To decide if we should invest in GPU's we will do some evaluations.
Prediction
I'm confident saying that GPU's will be very helpful for training large models, but it is not as clear if we need them for prediction. In the below test, I did much better scaling out to 16 cores using MPI, having each rank make one prediction at a time on its core, indicating - GPU's are not needed for prediction.
I also compare exclusive use of a node to using the GPU, and I saw no difference.

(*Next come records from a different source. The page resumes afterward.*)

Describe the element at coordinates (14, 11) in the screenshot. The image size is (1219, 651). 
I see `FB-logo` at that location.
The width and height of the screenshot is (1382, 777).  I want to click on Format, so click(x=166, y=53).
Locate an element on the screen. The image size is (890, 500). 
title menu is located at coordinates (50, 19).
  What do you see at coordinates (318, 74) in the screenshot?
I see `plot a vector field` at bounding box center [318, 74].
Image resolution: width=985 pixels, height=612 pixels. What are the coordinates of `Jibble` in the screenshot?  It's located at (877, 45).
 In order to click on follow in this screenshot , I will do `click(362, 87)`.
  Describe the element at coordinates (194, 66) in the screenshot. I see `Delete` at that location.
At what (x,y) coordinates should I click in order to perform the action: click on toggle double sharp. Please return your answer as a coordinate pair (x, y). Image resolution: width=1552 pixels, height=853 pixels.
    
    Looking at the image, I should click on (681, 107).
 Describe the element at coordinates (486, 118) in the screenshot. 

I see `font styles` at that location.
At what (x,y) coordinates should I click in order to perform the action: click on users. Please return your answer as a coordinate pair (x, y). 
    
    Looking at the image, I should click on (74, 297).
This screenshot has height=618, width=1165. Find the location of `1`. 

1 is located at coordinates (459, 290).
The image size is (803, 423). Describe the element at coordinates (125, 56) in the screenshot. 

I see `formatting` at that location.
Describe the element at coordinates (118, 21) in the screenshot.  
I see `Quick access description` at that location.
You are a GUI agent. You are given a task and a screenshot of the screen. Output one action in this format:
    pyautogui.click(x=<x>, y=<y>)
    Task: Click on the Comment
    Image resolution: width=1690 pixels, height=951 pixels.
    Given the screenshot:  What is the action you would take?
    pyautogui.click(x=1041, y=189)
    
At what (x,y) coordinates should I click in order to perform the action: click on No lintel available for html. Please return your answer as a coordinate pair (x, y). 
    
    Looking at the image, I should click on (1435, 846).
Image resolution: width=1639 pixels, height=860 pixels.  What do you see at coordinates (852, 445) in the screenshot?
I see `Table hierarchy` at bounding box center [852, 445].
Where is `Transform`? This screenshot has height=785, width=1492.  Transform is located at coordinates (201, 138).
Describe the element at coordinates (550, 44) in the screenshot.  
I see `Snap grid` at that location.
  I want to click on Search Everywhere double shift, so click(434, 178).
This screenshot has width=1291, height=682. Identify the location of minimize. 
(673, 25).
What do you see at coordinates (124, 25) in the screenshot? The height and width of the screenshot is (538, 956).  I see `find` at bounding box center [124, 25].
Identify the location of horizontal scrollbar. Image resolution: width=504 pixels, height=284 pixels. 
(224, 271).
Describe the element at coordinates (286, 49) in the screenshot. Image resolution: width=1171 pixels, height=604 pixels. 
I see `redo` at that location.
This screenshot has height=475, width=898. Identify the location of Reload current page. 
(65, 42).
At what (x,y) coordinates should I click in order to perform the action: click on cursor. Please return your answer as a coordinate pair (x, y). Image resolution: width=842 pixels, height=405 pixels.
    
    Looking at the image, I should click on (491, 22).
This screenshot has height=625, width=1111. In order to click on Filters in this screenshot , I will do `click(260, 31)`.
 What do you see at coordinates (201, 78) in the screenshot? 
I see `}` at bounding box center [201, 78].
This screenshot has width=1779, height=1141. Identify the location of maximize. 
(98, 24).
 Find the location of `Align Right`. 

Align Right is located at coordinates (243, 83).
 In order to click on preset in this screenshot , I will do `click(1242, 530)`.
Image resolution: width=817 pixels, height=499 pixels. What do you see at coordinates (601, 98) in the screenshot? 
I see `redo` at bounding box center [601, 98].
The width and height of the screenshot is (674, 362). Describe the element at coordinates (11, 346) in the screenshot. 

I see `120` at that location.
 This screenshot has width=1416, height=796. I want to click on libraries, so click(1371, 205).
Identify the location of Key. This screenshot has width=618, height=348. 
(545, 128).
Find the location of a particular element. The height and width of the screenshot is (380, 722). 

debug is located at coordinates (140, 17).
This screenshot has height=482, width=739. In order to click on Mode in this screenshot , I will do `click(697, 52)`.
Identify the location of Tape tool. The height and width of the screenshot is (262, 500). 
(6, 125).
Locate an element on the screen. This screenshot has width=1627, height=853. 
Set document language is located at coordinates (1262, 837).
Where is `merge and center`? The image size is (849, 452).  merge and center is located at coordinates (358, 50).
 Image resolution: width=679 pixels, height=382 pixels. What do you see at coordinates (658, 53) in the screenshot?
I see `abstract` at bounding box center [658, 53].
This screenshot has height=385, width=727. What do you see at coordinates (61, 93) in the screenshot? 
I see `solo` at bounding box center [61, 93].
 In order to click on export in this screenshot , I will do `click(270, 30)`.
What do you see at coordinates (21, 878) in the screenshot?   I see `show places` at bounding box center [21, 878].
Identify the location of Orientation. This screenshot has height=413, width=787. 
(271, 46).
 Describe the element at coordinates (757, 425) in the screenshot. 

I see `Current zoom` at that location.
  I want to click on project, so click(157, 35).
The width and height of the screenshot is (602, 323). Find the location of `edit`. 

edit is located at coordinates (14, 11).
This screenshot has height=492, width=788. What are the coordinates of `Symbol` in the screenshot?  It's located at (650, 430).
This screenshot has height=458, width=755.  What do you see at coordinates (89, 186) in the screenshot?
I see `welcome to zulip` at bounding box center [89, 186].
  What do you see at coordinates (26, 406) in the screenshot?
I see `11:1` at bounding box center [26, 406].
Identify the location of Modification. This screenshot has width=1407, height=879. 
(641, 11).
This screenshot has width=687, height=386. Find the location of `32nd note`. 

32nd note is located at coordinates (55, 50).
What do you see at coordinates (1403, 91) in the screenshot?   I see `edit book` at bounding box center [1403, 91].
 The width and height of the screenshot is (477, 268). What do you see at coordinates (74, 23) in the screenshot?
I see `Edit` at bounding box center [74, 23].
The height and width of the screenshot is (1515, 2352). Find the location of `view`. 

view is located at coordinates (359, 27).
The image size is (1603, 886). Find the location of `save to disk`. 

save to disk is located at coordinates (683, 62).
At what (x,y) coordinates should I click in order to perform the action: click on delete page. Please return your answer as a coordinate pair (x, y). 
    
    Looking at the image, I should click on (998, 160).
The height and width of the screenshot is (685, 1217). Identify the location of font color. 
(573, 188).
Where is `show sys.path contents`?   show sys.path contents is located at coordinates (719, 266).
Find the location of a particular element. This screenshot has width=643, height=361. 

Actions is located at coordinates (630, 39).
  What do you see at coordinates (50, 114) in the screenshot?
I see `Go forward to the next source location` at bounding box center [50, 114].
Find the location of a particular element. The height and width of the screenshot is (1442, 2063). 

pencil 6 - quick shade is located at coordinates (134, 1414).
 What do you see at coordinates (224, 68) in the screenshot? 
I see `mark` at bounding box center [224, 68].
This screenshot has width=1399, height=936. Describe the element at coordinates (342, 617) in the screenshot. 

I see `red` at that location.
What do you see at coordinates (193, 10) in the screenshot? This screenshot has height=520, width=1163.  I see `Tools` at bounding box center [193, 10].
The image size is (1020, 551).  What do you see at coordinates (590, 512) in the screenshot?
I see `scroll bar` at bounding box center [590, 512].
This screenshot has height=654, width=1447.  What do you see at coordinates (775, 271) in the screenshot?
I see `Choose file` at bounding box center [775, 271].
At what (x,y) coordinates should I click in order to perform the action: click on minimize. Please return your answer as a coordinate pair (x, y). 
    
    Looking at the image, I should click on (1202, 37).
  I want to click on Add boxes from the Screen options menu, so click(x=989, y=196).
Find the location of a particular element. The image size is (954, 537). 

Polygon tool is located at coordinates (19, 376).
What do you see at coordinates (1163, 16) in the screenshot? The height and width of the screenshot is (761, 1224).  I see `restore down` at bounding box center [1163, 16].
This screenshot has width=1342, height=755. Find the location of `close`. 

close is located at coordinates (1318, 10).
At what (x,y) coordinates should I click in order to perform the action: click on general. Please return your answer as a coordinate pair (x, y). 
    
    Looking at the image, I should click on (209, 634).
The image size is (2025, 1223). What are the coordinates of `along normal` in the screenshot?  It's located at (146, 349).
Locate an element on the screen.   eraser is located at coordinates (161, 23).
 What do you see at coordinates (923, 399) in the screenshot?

Issues: testing on the machine with the GPU competes with other users on the interactive nodes
Have not studies the best way to optimize, i.e, using a larger batch for each prediction rather than one image per prediction.
Details
For different sizes of a square image, 1900 x 1900 down to 1000 x 1000, we took the following:
a 6 layer neural network, the first 3 layers are convolutional
- We predict one image at a time (working with a batch can improve performance)
- The first layer, typically the bottleneck, produces a map of four feature vectors (output, 4x size of input)
- The psnehq GPU exclusive means exclusive use of a psnehq machine (psana1502)
- GPU means running on psanagpu102, with whatever other processes are present
- psnehq means a MPI job using 16 cores
image size | psnehq on psana1502 No GPU exclusive use of node | psanagpu102 GPU (Kesla K40c) | psnehq MPI on psana1502 NO GPU 16 jobs |
1900 | 3.8hz | 3.3hz | 2.6/rank=41hz/node |
1700 | 4.2hz | 4.4hz | 2.5hz/rank=40hz/node |
1500 | 5.3hz | 5.5hz | 2.8/hz/rank=45hz/node |
1300 | 6.5hz | 6.2hz | 3.7/rank = 59hz/node |
1000 | 10.8hz | 11.5hz | 6.4hz/rank = 100hz/node |
The run on psanagpu102 was done between 2016/07/11 11:54:26 to 12:02, one could look at Ganglia to see the load on the machine.
The 16 was with tensorflow r9.